» SOURCE
----

CHRISTINE ROBINSON Star-Tribune staff writer | Posted: Saturday, October 11, 2008 12:00 am

Highlight despair, or show hope.

Reporters had an option when they reported on Matthew Shepard's death.

Those unfamiliar with Wyoming thought Laramie's landscape was the most barren they'd ever seen, and fitting for a crime like the one committed.

When they went outside of town - to the fence where Matthew Shepard was tied and left to die - some pointed their cameras farther outward toward the prairie to highlight the desolation. Others directed their lenses in the opposite direction, showing the lights from Laramie and a scene less bleak.

"I guess it depended on how you wanted it to look," Clara Tuma said. "Obviously it was desolate."

The Texas-based reporter covered the trials of Shepard's murderers, Aaron McKinney and Russell Henderson, for CourtTV, now truTV.

She, like many other reporters, had been to Wyoming before, and knew it was much more complex than the images of buck-and-rail fences, wind-swept plains and rough cowboys.

But to portray Laramie as more than a gun-slinging cow town was hard for some reporters, who clung to the cliched pictures that were often easier to use. As a result, Shepard's death confirmed parts of the nation's preconceived notions of Wyoming.

To other sections of the country, Wyoming's reaction to the brutal murder showed a state that wouldn't tolerate such a crime.

----

» RECORDS SHOWN

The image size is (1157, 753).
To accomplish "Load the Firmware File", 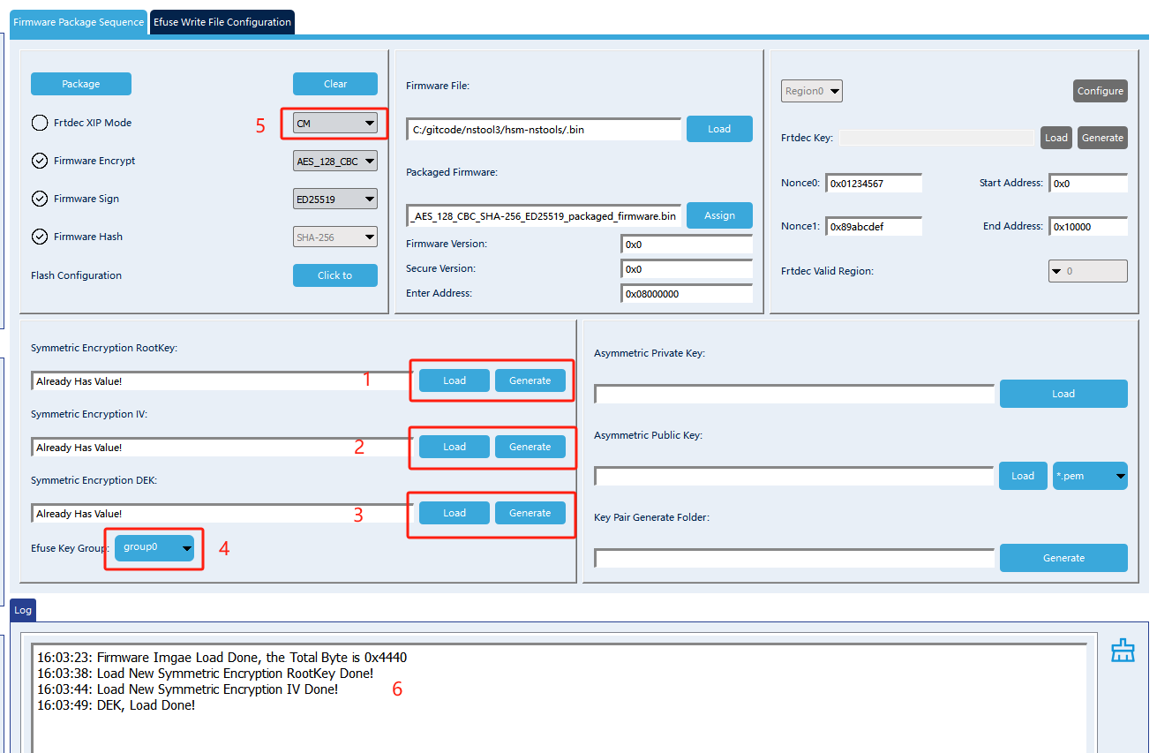I will [719, 129].
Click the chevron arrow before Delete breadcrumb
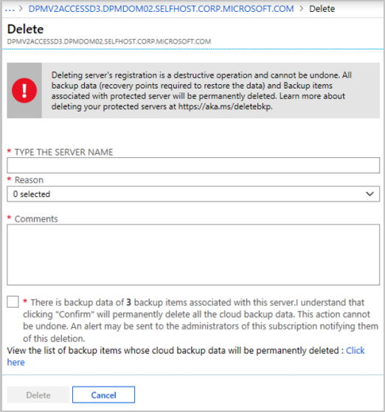The width and height of the screenshot is (385, 412). 302,9
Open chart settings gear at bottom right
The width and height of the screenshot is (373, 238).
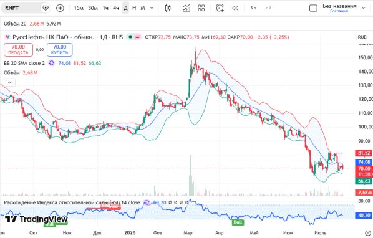click(x=368, y=233)
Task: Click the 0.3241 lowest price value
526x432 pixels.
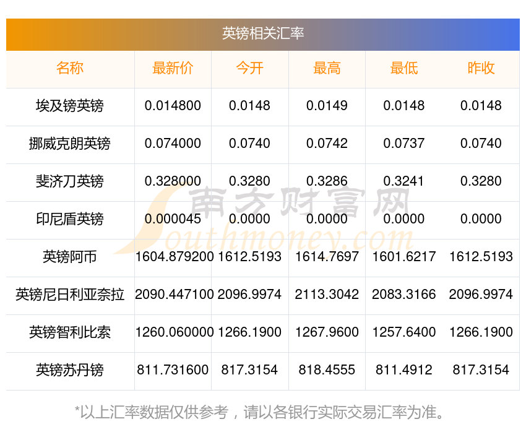Action: 403,181
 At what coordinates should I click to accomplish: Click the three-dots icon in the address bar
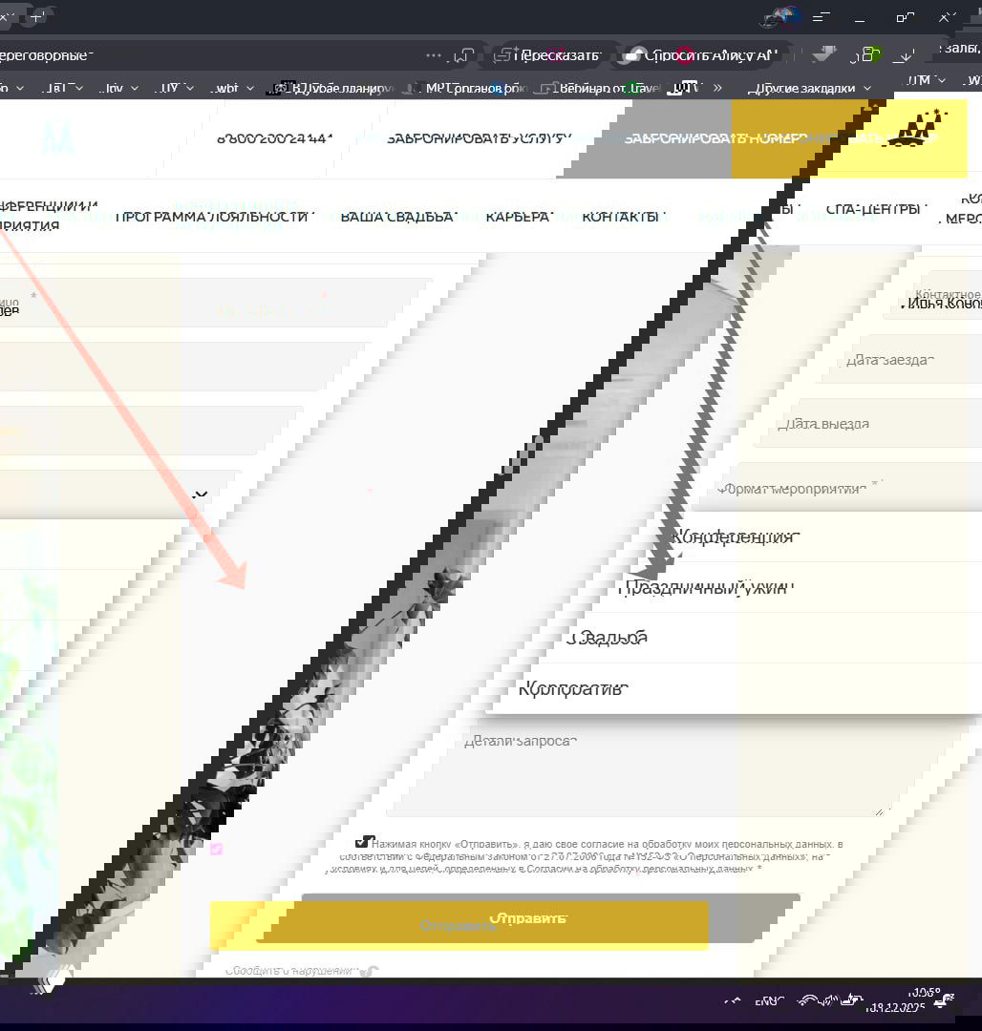(434, 55)
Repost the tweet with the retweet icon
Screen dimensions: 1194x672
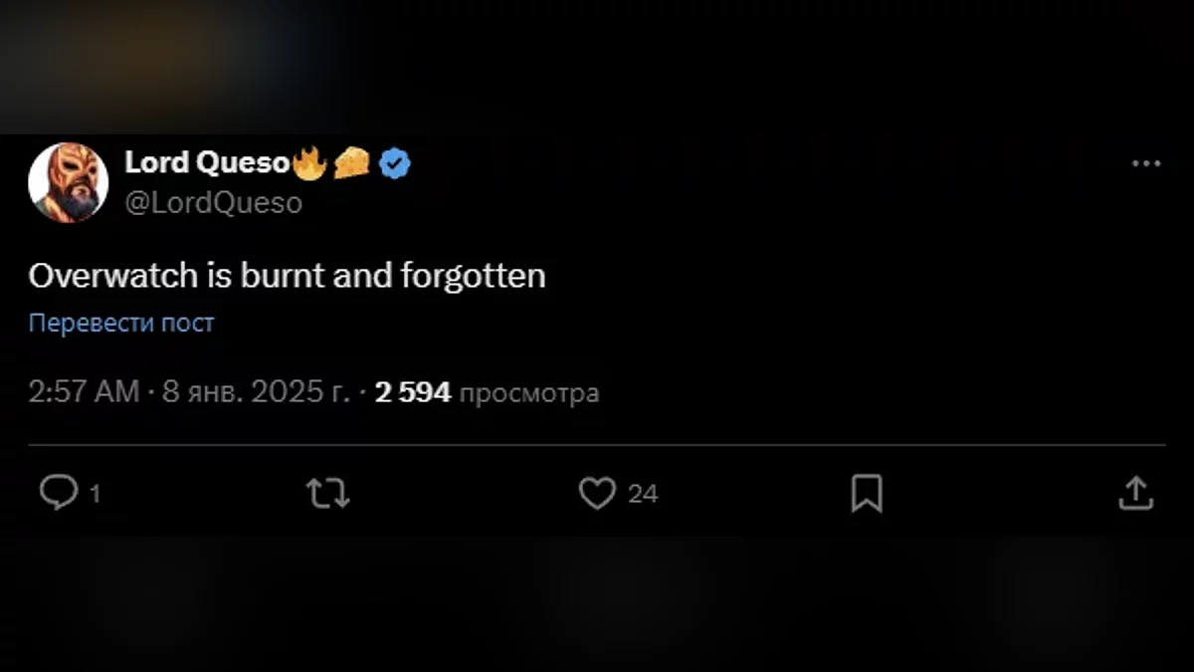click(x=327, y=493)
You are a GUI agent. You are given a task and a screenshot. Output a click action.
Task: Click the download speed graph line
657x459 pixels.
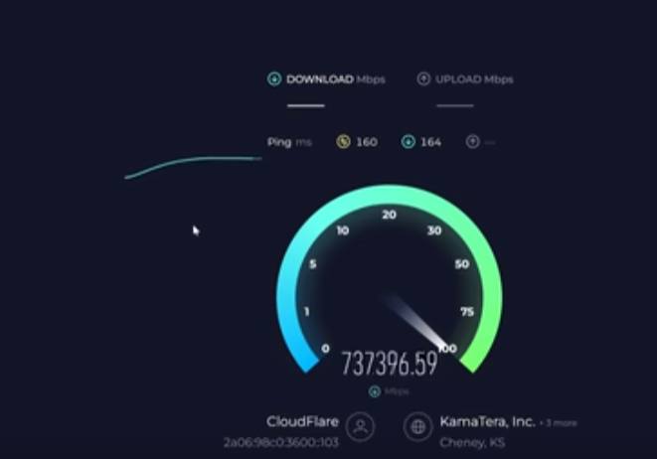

----

» PROBLEM SET
A. In the Star-Tribune article on coverage of Matthew Shepard's death, which network did Clara Tuma report on the trials for?
B. Reproduce the part of the Star-Tribune article between "She, like many" and "and rough cowboys.", inclusive.

» COMPLETED EXERCISE
A. CourtTV, now truTV.

B.
She, like many other reporters, had been to Wyoming before, and knew it was much more complex than the images of buck-and-rail fences, wind-swept plains and rough cowboys.